The curfew is a First Amendment issue more so than a criminal one. And First Amendment decisions are often seen as balancing acts between the need for public safety and to protect one's right to protest, move, and assemble. "It has to be a reasonable balance, and whether this curfew is a reasonable one is subject to debate," said Eve Brensike Primus, a University of Michigan law professor. In a Thursday evening press conference, Baltimore Police Commissioner Anthony Batts said that despite the city's relative calm, they would not be lifting the curfew this weekend because there are large protests planned. "We have a lot more protests that are popping up by the minute, and even if we didn't, we have other cities that have large protests and their activities impact our city too," said Batts.

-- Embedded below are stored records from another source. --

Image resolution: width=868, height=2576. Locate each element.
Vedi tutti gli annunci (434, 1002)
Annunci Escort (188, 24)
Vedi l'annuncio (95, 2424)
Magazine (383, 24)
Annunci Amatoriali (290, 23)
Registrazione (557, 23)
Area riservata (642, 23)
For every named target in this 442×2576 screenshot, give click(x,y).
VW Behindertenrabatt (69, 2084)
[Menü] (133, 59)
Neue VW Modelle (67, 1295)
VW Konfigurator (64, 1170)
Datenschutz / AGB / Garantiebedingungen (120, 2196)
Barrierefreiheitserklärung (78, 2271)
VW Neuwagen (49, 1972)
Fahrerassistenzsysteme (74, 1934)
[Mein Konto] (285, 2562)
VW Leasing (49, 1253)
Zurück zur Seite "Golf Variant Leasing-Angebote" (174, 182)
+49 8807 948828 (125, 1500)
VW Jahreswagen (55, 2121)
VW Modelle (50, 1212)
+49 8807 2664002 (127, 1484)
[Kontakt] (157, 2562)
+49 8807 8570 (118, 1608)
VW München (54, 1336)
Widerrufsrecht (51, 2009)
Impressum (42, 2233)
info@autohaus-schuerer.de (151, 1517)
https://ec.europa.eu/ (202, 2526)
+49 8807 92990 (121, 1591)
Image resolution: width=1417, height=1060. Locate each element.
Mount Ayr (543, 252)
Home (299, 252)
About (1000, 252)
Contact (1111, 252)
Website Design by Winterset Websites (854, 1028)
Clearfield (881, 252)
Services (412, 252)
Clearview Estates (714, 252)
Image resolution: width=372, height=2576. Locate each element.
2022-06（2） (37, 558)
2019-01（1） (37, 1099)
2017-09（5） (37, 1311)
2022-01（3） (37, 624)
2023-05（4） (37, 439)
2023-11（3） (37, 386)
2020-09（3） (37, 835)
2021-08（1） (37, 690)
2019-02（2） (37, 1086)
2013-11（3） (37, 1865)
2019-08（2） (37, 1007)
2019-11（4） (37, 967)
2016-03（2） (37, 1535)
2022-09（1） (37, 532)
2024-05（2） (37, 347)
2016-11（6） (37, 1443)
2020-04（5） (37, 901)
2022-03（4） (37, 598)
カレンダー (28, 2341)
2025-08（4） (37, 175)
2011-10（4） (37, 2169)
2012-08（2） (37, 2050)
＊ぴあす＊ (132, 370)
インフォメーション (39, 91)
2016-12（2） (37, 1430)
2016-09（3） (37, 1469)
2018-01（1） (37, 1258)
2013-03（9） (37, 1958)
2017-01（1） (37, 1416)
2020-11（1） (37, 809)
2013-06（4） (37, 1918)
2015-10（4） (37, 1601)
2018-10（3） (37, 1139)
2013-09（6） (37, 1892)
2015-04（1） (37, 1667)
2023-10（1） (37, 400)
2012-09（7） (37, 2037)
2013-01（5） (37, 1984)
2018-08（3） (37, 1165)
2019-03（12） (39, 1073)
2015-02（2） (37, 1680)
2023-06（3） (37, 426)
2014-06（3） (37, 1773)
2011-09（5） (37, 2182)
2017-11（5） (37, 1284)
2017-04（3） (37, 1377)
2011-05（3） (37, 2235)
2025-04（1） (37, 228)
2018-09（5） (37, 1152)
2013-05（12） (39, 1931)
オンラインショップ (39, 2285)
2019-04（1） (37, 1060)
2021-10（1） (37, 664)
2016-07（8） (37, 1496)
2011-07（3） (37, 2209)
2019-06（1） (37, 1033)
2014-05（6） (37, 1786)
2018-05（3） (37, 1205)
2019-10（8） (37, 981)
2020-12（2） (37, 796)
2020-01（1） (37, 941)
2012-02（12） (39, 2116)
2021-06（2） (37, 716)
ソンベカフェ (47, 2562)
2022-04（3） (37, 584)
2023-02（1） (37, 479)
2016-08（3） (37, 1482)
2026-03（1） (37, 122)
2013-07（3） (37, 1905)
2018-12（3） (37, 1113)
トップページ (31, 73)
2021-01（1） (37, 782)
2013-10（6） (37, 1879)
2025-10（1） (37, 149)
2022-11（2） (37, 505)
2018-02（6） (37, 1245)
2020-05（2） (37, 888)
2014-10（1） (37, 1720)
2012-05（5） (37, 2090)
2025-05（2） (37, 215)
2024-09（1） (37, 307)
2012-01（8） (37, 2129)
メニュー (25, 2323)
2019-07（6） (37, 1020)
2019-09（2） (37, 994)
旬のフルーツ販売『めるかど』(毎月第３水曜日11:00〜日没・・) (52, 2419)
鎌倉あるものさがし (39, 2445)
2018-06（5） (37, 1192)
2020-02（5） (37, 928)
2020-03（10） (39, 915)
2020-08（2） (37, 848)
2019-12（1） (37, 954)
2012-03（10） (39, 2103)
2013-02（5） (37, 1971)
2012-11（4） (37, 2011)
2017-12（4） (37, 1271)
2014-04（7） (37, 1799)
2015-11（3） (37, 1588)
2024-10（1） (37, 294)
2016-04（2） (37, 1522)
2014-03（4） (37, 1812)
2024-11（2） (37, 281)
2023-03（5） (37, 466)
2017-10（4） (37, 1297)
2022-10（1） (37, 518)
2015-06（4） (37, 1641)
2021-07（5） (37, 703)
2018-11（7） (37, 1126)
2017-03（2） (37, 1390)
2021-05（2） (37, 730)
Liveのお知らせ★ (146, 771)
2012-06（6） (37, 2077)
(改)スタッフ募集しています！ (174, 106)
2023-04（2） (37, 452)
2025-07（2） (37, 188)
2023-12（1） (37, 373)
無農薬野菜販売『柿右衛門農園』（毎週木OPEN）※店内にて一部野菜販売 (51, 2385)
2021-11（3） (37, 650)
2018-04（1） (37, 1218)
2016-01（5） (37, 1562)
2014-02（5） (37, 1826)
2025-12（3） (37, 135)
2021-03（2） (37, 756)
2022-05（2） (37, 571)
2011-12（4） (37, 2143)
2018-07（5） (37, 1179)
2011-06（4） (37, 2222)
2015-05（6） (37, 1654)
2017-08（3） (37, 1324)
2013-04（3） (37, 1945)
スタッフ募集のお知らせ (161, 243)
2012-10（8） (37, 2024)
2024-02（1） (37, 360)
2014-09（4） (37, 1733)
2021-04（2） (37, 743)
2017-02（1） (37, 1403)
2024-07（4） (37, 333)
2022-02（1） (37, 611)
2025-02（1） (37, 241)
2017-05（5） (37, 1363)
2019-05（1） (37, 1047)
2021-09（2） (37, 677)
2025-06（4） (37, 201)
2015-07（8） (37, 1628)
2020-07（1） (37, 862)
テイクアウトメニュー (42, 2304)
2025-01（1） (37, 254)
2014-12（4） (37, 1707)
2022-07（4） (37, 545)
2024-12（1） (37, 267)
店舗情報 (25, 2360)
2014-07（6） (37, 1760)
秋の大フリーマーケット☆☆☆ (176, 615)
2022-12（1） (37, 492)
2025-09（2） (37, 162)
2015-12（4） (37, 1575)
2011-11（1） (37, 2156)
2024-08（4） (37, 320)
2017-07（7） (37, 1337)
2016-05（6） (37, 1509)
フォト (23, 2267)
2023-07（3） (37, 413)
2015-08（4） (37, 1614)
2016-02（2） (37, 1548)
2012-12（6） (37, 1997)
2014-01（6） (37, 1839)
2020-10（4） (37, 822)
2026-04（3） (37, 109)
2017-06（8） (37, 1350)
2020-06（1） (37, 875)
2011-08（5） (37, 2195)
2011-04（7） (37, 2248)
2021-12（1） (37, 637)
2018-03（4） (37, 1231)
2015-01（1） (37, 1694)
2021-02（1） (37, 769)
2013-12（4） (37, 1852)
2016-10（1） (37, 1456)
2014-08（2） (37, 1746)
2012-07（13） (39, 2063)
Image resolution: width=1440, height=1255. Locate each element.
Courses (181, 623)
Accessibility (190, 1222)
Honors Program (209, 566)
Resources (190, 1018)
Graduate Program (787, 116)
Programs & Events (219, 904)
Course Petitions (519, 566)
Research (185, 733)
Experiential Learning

The argument that Baltimoreans should be kept under curfew because protests are happening in other cities certainly raises some serious constitutional questions.
Activist groups are responding to these issues; the Ferguson Legal Defense Committee is operating a jail support hotline. On Wednesday night, the Public Justice Center (PJC), a Baltimore-based legal advocacy organization, held an event to train lawyers, law students, and legal experts in jail support and legal observing for demonstrations. Nearly 50 people showed up, which, according to PJC attorney Zafar Shah, was beyond the group's expectations. "There wasn't enough seating," he said. In addition, Maryland Public Defender Paul B. DeWolfe issued a call for private lawyers to help represent the 201 protesters arrested on Monday night. DeWolfe told the Daily Record that many private attorneys have offered their services.
Of course, it's safe to say a few well-intentioned lawyers are unlikely to change the game here.
"Yes there will be lawsuits, and appropriately so, but we can't rely on them to fix the underlying problem," said Natapoff. "We have to look beyond the law if we want to really reform the criminal justice system. That's why these protests all over the country are so important."